▸ **VOTRE TÂCHE**: Rédigez, s'il vous plaît, la suite de l'entretien ci-dessous sur l'aide européenne obtenue pour l'Escape Game, en reprenant là où il s'arrête.

▸ **TEXTE À LIRE**:
OT : « Oui, en effet. On cherchait des financements et en assisant à une conférence organisée par la Région Bretagne, on a entendu parler du FEDER. Suite à cet événement, nous nous sommes rapprochés du Pays de Brocéliande. En discutant avec le technicien en charge de notre dossier, nous nous sommes aperçus qu’il y avait une ligne sur les pratiques numériques dans les territoires et c’est comme ça que nous avons entamé les démarches pour recevoir une aide européenne. Cela nous permettait ainsi de passer de l’activité professionnelle BtoB à une activité ouverte au grand public, l’Escape Game. Tout au long du projet, le technicien rattaché au Pays de Brocéliande nous a accompagnés et nous le remercions d’ailleurs très sincèrement pour la qualité de son suivi. »
MDE – CED : « Comment envisagez-vous la suite de l’aventure ? »

▸ **DONNÉES AFFICHÉES**:
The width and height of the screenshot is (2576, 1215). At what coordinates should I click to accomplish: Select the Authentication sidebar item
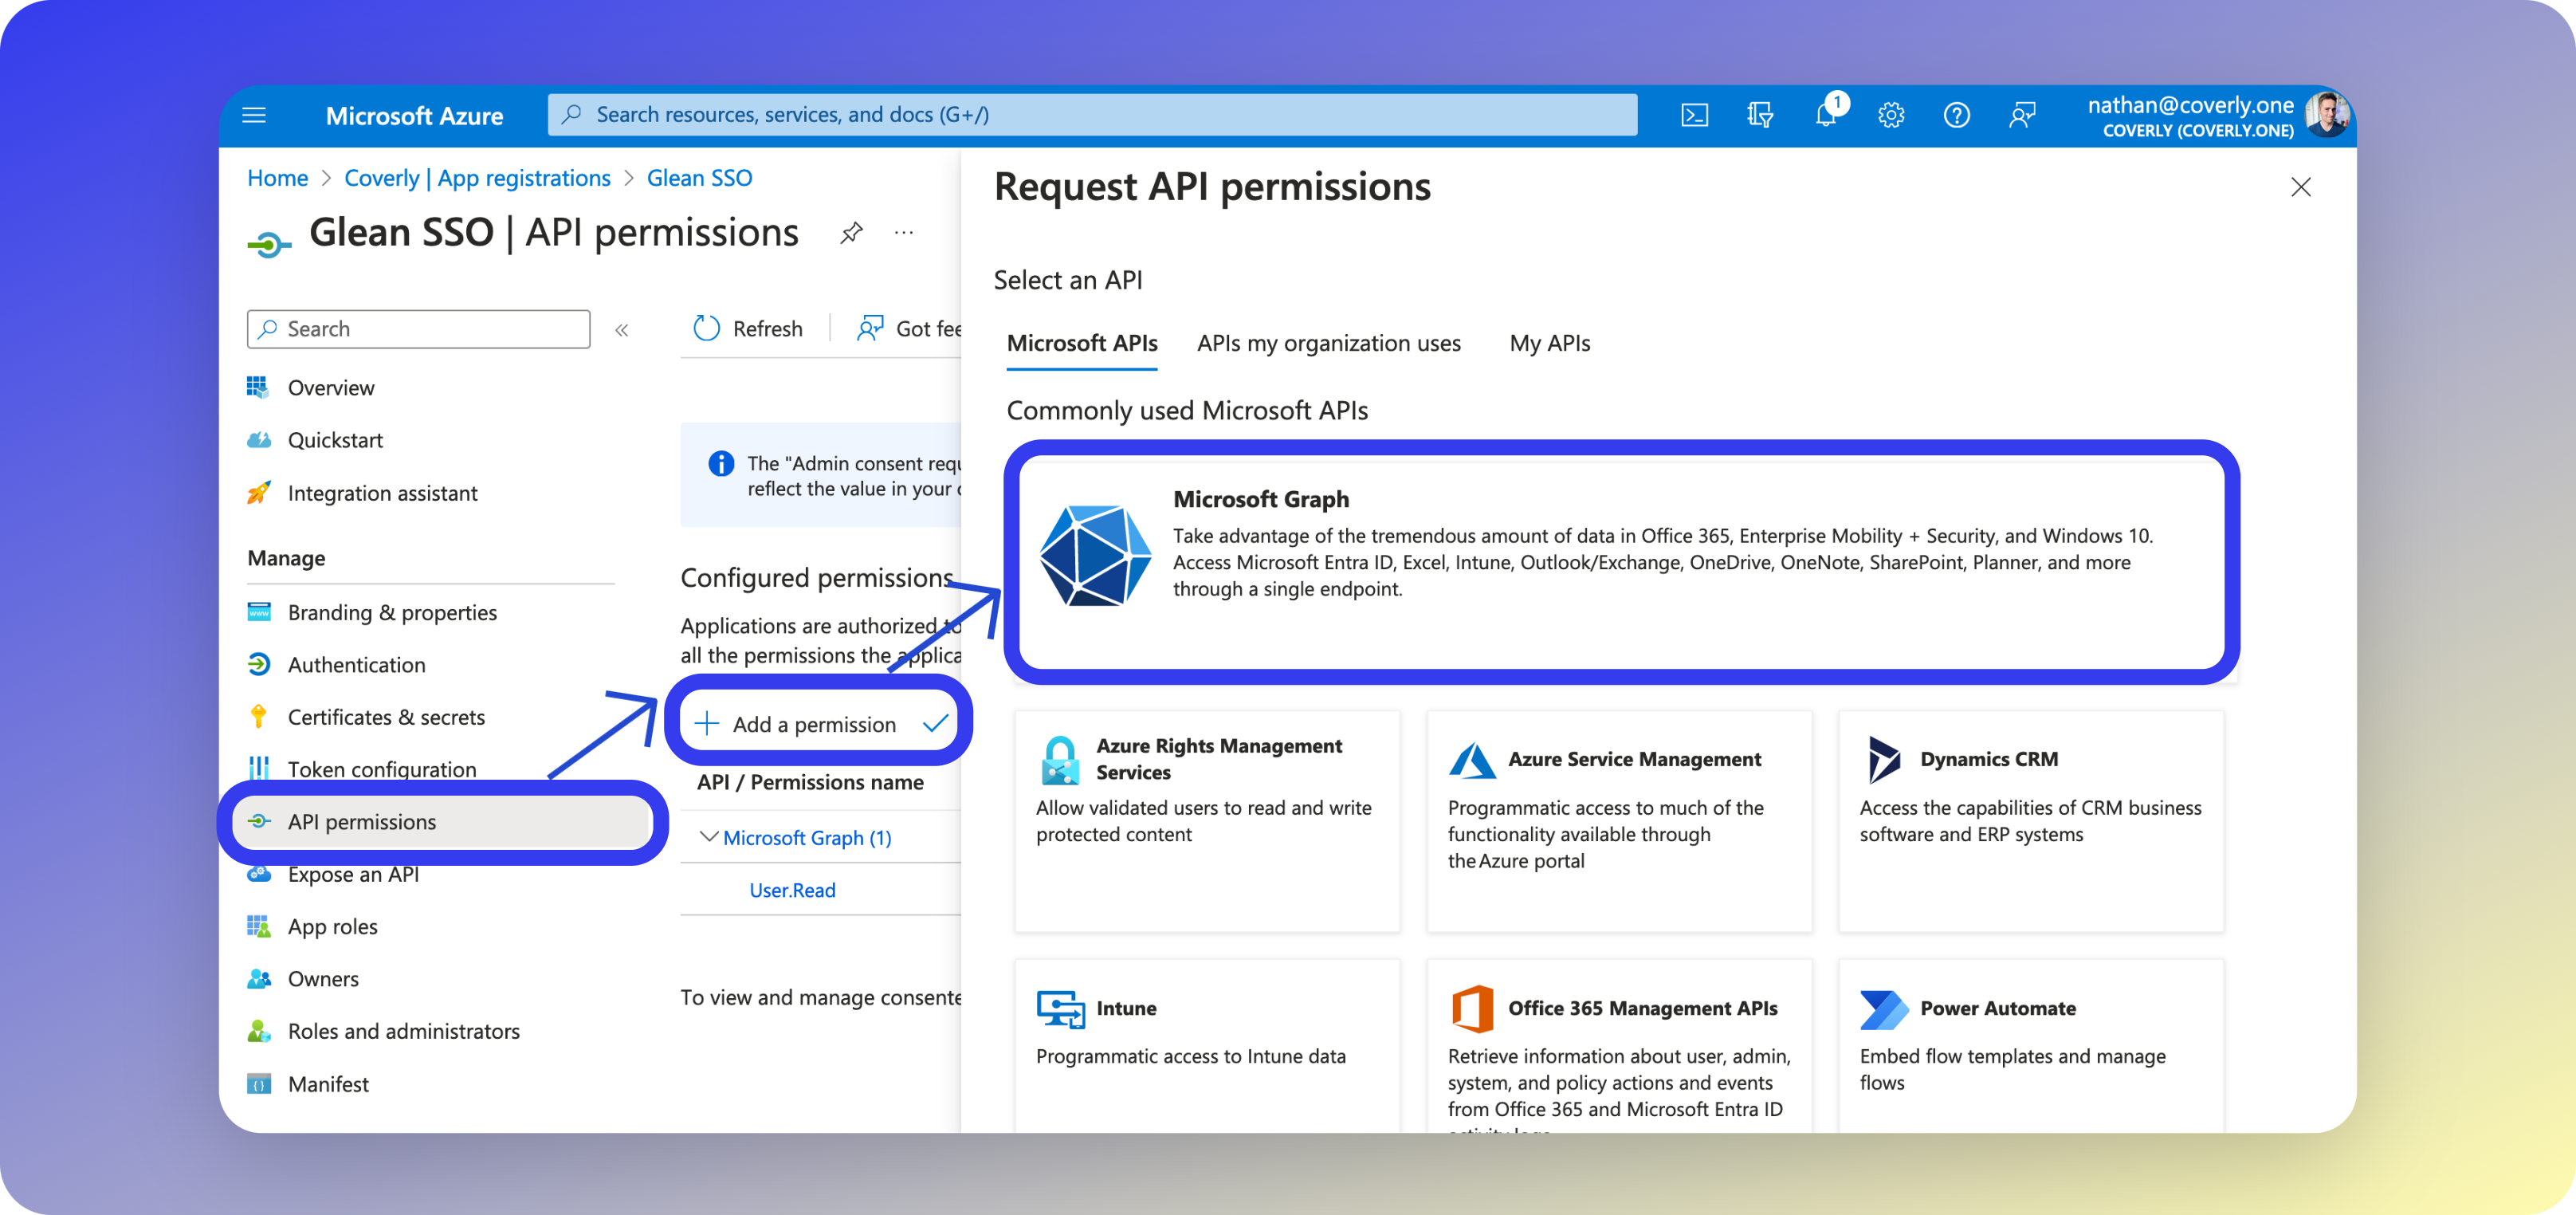point(356,664)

▸ **RÉSULTAT**:
OT : « Toujours dans cette optique de développement des territoires. L’idée est de continuer à impliquer la population locale, notamment les jeunes. C’était déjà la dynamique portée lors de la phase de conception avec des ateliers autour du numérique organisés au sein du lycée René Cassin de Montfort-sur-Meu. Si un jour les jeunes rencontrés veulent aller dans une école liée aux nouvelles technologies, ils pourront identifier leur territoire comme un lieu d’appui et de développement de compétences. C’est un projet sur le long terme, mais qui nous semble essentiel, tant pour nous en tant qu’entreprise que pour le futur de notre territoire. Mais pour cela, nous avons besoin de plus de moyens et d’une politique territoriale à la mesure de nos ambitions. Les choses changent, lentement, trop parfois, mais elles changent. Il faut continuer dans ce sens et beaucoup de gens comme nous sont motivés pour renforcer l’attractivité de nos campagnes. »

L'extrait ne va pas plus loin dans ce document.